The embodiments illustrated and described herein as well as embodiments not specifically described herein but within the scope of aspects of the claims constitute an exemplary means for executing, by a processor, a first worker of a multi-worker workload on an accelerator device during a first time interval; exemplary means for identifying, by the processor, a first context switch point at an end of the first time interval at which point the first worker is in a first worker state and the accelerator device is reconfigured to execute a second worker; exemplary means for storing, by the processor, at the identified first context switch point, a first memory state of memory of the accelerator device associated with the first worker in the first worker state in a host device memory; exemplary means for configuring, by the processor, the memory of the accelerator device to a second memory state associated with the second worker at the identified first context switch point; exemplary means for executing, by the processor, the second worker of the multiworker workload on the accelerator device using the configured memory during a second time interval; exemplary means for identifying, by the processor, a second context switch point at an end of the second time interval at which point the second worker is in a second worker state that is equivalent to the first worker state and the accelerator device is reconfigured to execute the first worker; exemplary means for accumulating, by the processor, collective communication operations between the first worker and the second worker during the first and second time intervals; and exemplary means for performing, by the processor, the accumulated collective communication operations at the second context switch point.
The term “comprising” is used in this specification to mean including the feature(s) or act(s) followed thereafter, without excluding the presence of one or more additional features or acts.
In some examples, the operations illustrated in the figures are implemented as software instructions encoded on a computer readable medium, in hardware programmed or designed to perform the operations, or both. For example, aspects of the disclosure are implemented as a system on a chip or other circuitry including a plurality of interconnected, electrically conductive elements.
The order of execution or performance of the operations in examples of the disclosure illustrated and described herein is not essential, unless otherwise specified. That is, the operations may be performed in any order, unless otherwise specified, and examples of the disclosure may include additional or fewer operations than those disclosed herein. For example, it is contemplated that executing or performing a particular operation before, contemporaneously with, or after another operation is within the scope of aspects of the disclosure.

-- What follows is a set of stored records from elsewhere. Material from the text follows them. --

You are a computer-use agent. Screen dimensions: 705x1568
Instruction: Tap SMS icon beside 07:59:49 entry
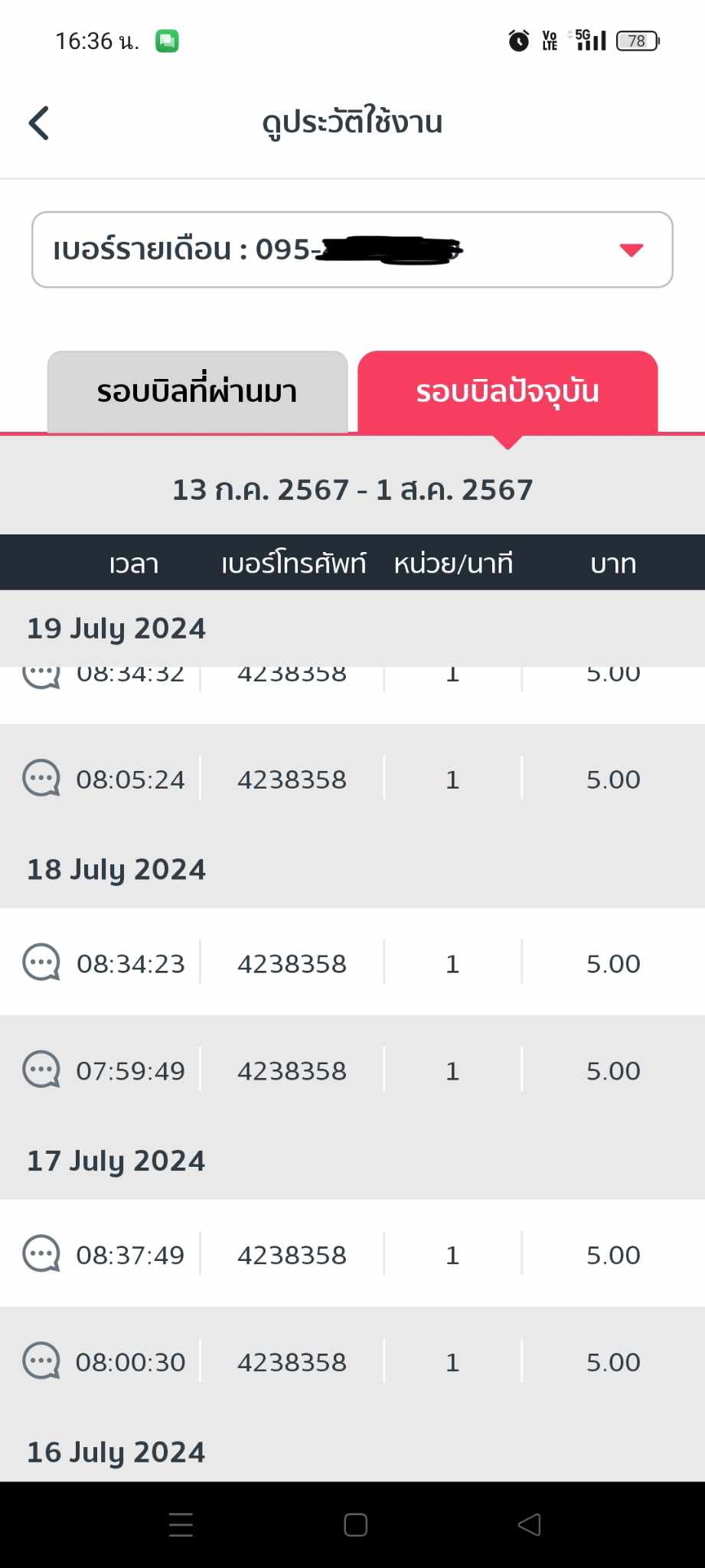click(x=41, y=1070)
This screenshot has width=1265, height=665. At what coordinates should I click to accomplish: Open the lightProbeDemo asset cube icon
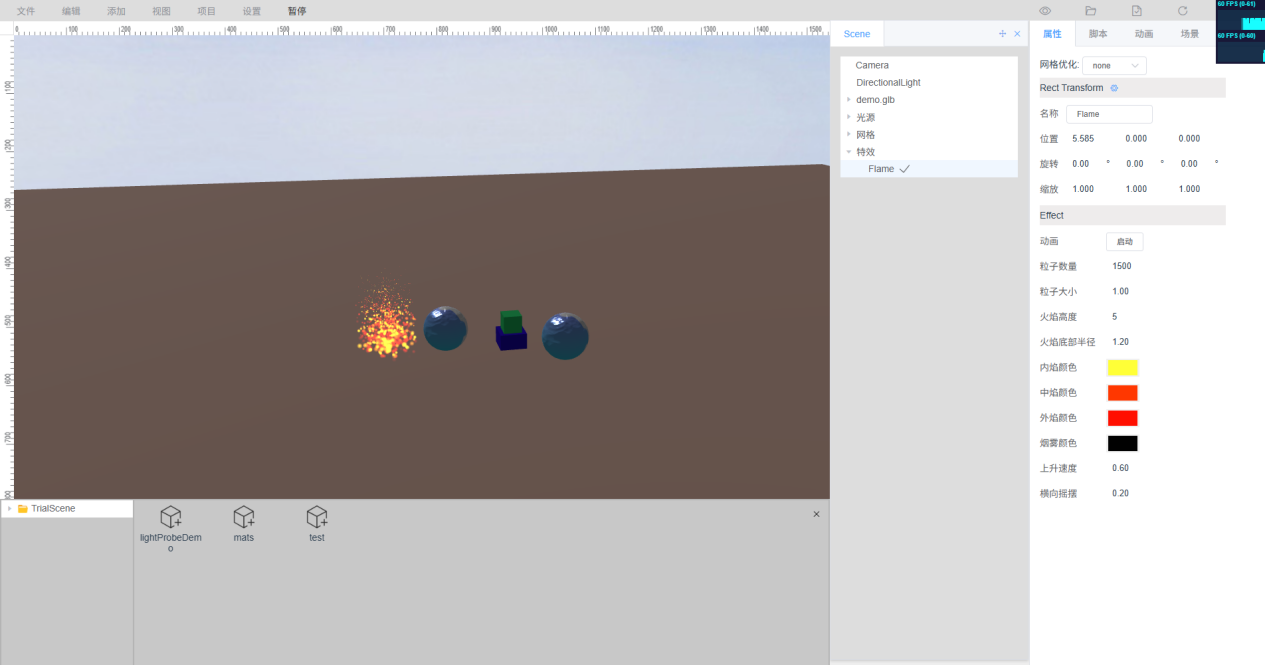[x=171, y=516]
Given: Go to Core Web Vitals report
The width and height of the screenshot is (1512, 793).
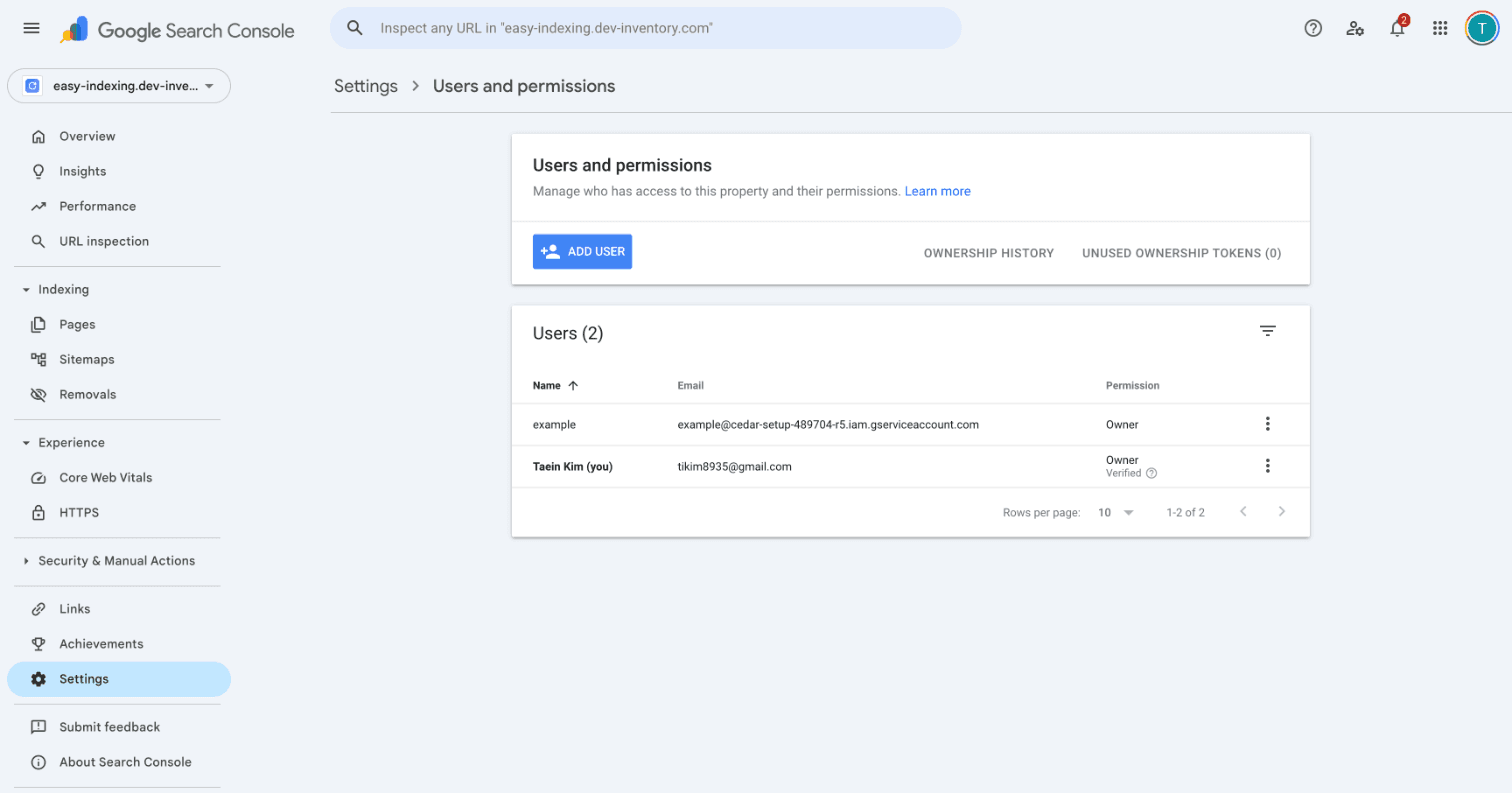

When introducing elements of aspects of the disclosure or the examples thereof, the articles "a," "an," "the," and "said" are intended to mean that there are one or more of the elements. The terms "comprising," "including," and "having" are intended to be inclusive and mean that there may be additional elements other than the listed elements. The term “exemplary” is intended to mean “an example of.” The phrase “one or more of the following: A, B, and C” means “at least one of A and/or at least one of B and/or at least one of C."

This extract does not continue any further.